IL11 causes fat accumulation and loss of muscle mass
In preclinical studies, the team found that with age, organs expressed increasing levels of the protein IL11, which promoted fat accumulation in the liver and abdomen, and reduced muscle mass and strength, two conditions that are hallmarks of human aging. These results are the first in the world to show that IL11 is a major factor in aging, according to the research team.
Researchers observed improved muscle function, better overall health, and an increase in life expectancy of up to 25% in both sexes.
Associate Professor Anissa Widjaja from the Cardiovascular and Metabolic Disorders Programme at Duke-NUS, who is the first and co-corresponding author, said: “This project started in 2017 when a collaborator of ours sent us some tissue samples for another project. Out of curiosity, I performed some experiments to check IL11 levels. From the readings, we could clearly see that IL11 levels increased with age and that’s when we really got excited.”
How anti-IL11 therapy counteracts the effects of aging
After establishing IL11’s role in aging, the team showed that by applying an anti-IL11 therapy in the same preclinical model, metabolism was significantly improved, shifting from generating white fat to beneficial brown fat. Brown fat breaks down sugar and fat molecules in the blood to help maintain body temperature and burn calories.
Researchers also observed improved muscle function, better overall health and an increase in life expectancy of up to 25% in both sexes.
Unlike other drugs known to inhibit specific pathways involved in aging, such as metformin and rapamycin, anti-IL11 therapy blocks multiple important signaling mechanisms that become dysfunctional with age. This offers protection against multimorbidity from cardiometabolic diseases, age-related loss of muscle mass and strength, as well as frailty.
In addition to these externally observable changes, anti-IL11 therapy also reduced the rate of telomere shortening and preserved the health of mitochondria and their ability to generate energy.

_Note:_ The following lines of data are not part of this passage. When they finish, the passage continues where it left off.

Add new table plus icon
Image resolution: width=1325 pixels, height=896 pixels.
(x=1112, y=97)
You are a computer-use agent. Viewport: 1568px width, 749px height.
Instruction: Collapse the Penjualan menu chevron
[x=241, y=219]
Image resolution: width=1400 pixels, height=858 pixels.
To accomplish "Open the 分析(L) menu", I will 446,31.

Senior author Stuart Cook, Tanoto Foundation Professor of Cardiovascular Medicine at SingHealth Duke-NUS Academic Medical Centre and member of the Duke-NUS Cardiovascular and Metabolic Disorders Programme, said: “Our aim is to one day see anti-IL11 therapy used as widely as possible, so that people around the world can live healthier lives for longer. However, this is not easy as the approval pathways for drugs to treat ageing are not well defined and raising funds for clinical trials in this area is very difficult.”

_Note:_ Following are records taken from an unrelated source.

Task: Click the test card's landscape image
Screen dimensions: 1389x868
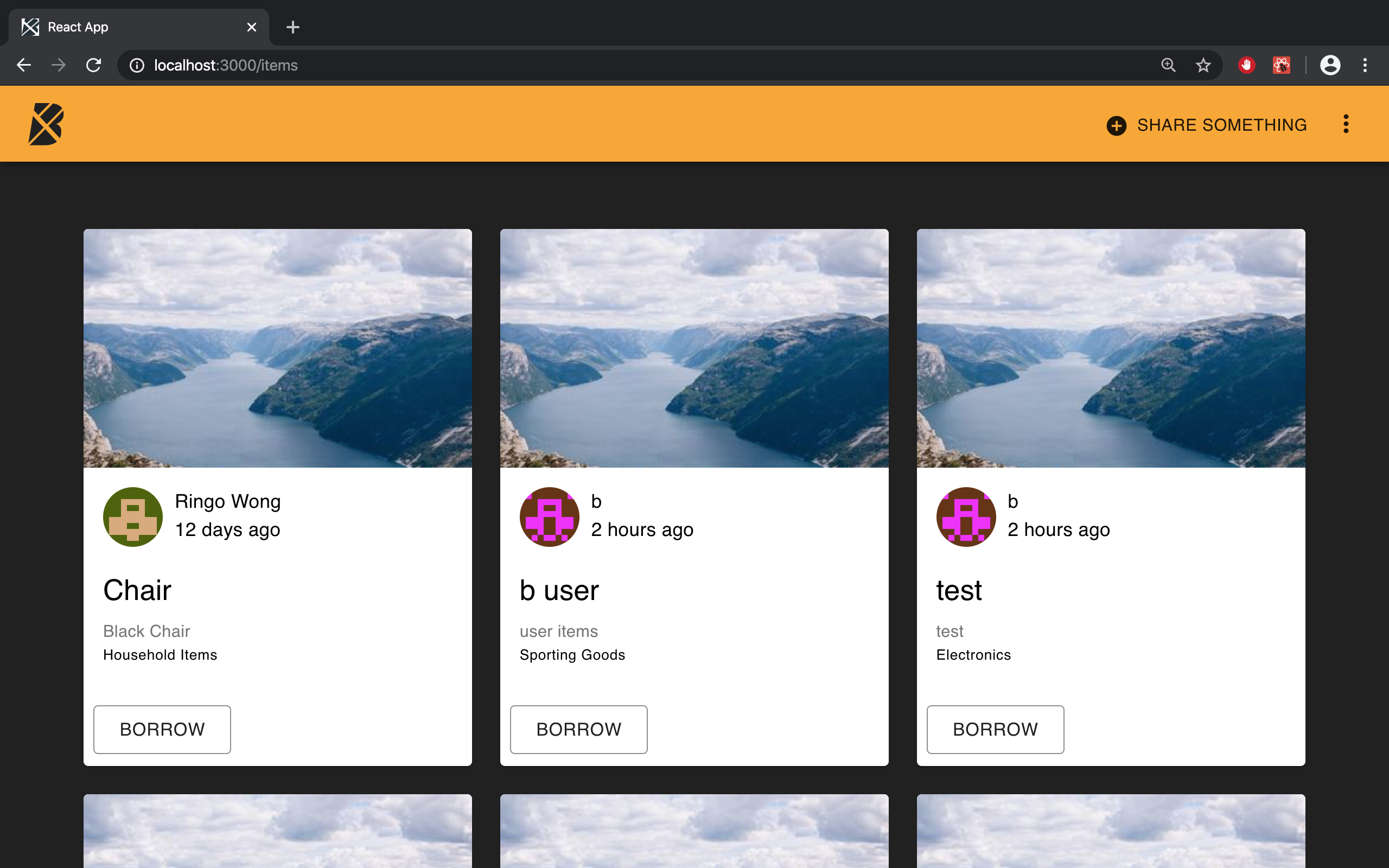Action: pos(1111,348)
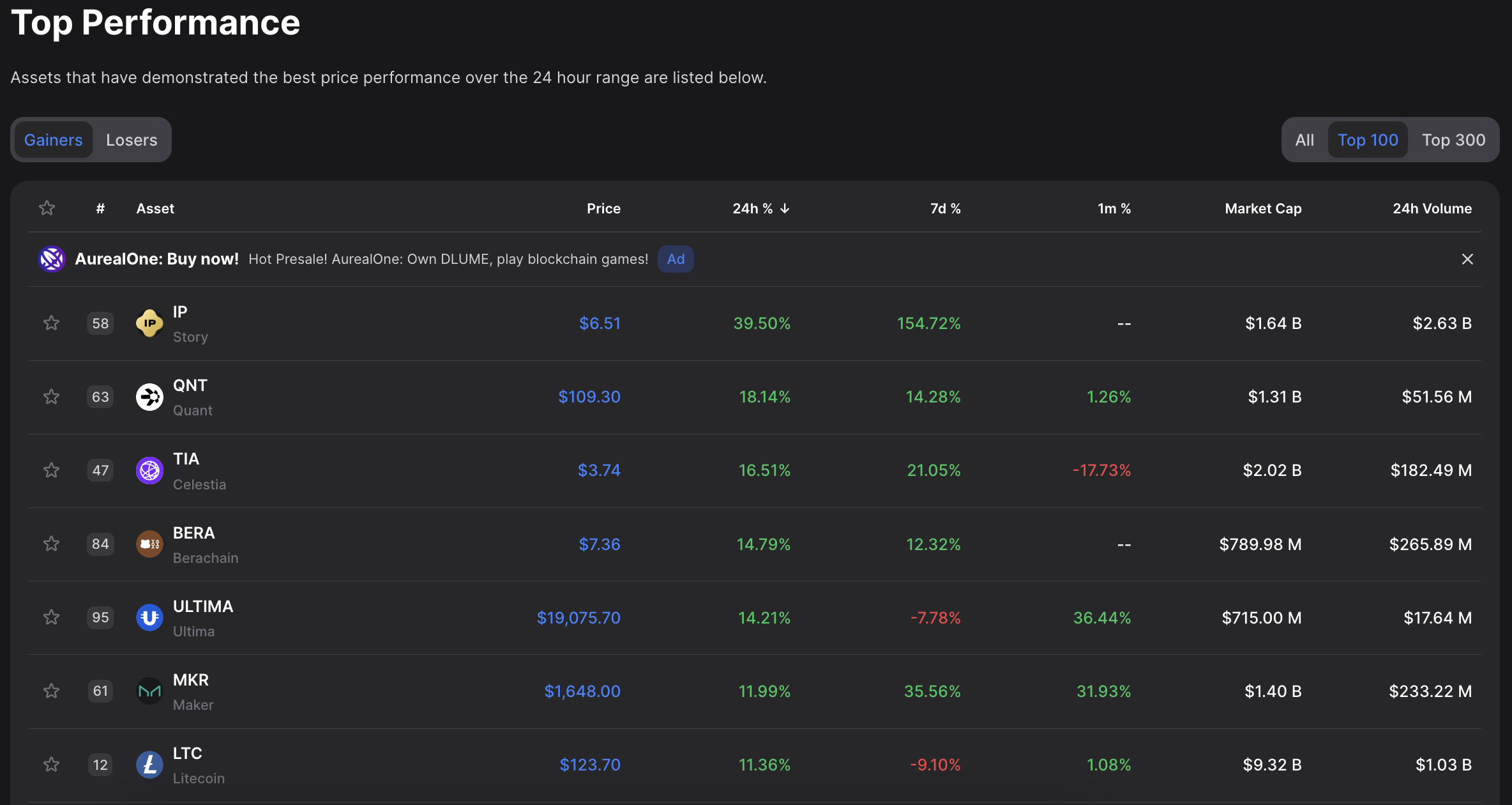Sort table by Market Cap header
The width and height of the screenshot is (1512, 805).
[x=1262, y=208]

Commenting on the potential of this research, Professor Thomas Coffman, Dean of Duke-NUS, said: “Although average life expectancy has increased markedly in recent decades, there is a notable disparity between years lived and years of healthy, disease-free life. For rapidly ageing societies such as Singapore, this discovery could be transformative, enabling older adults to prolong healthy ageing, reducing frailty and the risk of falls, while improving cardiometabolic health.”
They will test the effectiveness of the drug in reducing fragility
The team’s previous research into the role of IL11 in the heart and kidneys (published in Nature in 2017), the liver (published in Gastroenterology in 2019), and the lungs (published in Science Translational Medicine in 2019) led to the development of an anti-IL11 therapy. Enleofen Bio, a spin-out of Singapore institutions including Duke-NUS, took on the development of these therapeutic candidates in 2020 under a deal that could be worth up to $1 billion per product. The company has since advanced the therapy to first-in-human studies, the first of which was completed earlier this year.

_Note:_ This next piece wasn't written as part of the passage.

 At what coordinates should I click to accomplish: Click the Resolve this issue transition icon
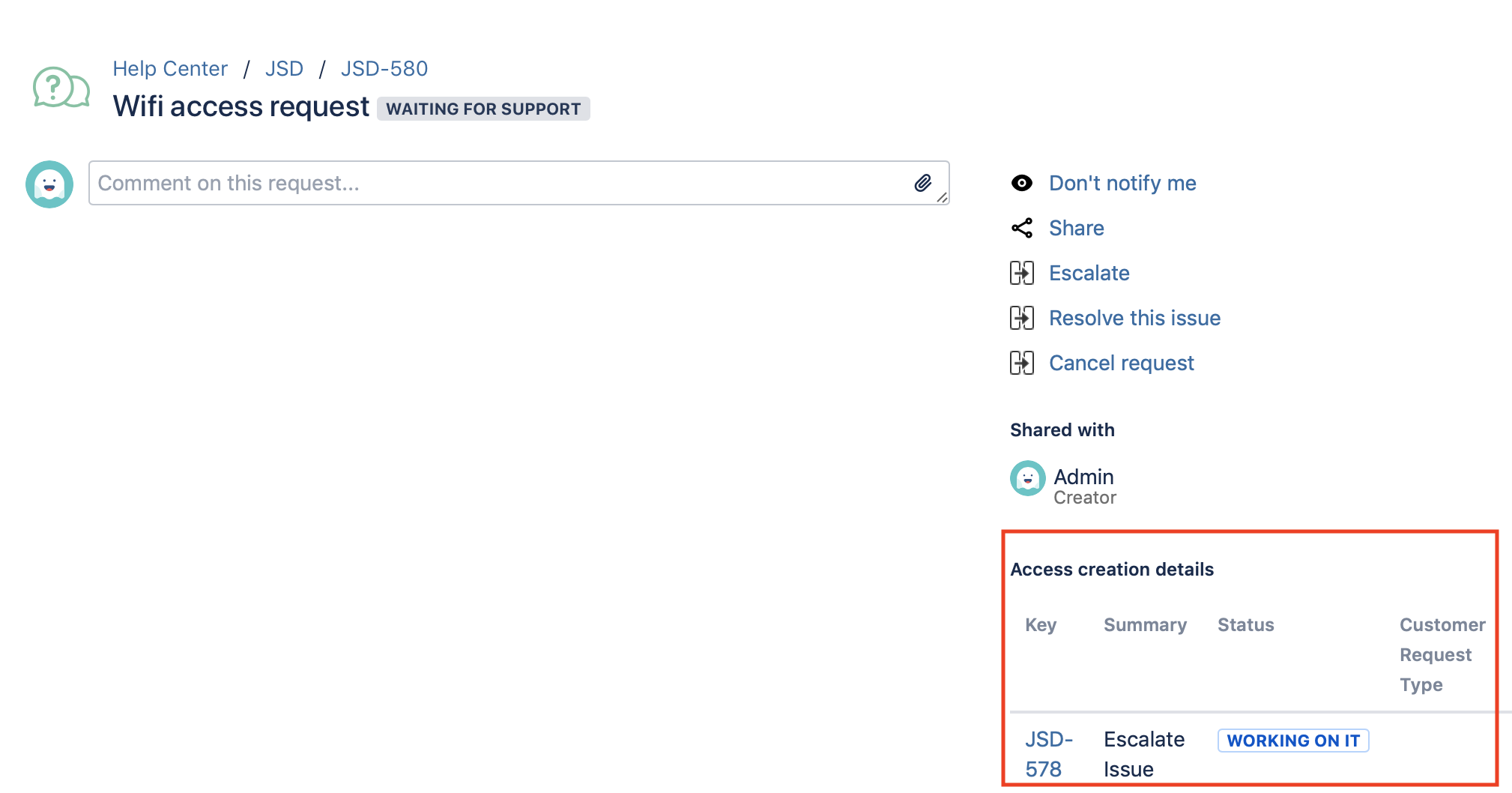pos(1022,318)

According to Ilaria Bellantuono, Professor of Musculoskeletal Ageing at the University of Sheffield, who was not involved in the study, “This is another potential therapy targeting an ageing mechanism, which may benefit frailty. I don’t see it being better than other interventions previously published (e.g. senolytics). Potentially this intervention is less cost effective. Antibody-based therapies are typically more expensive than small molecules. Furthermore, there is no evidence that it works in older age, when deficits are more significant. The intervention in this study started at 18 months of age. In mice, this is equivalent to a 50-year-old person with no serious signs of ageing,” she told SMC.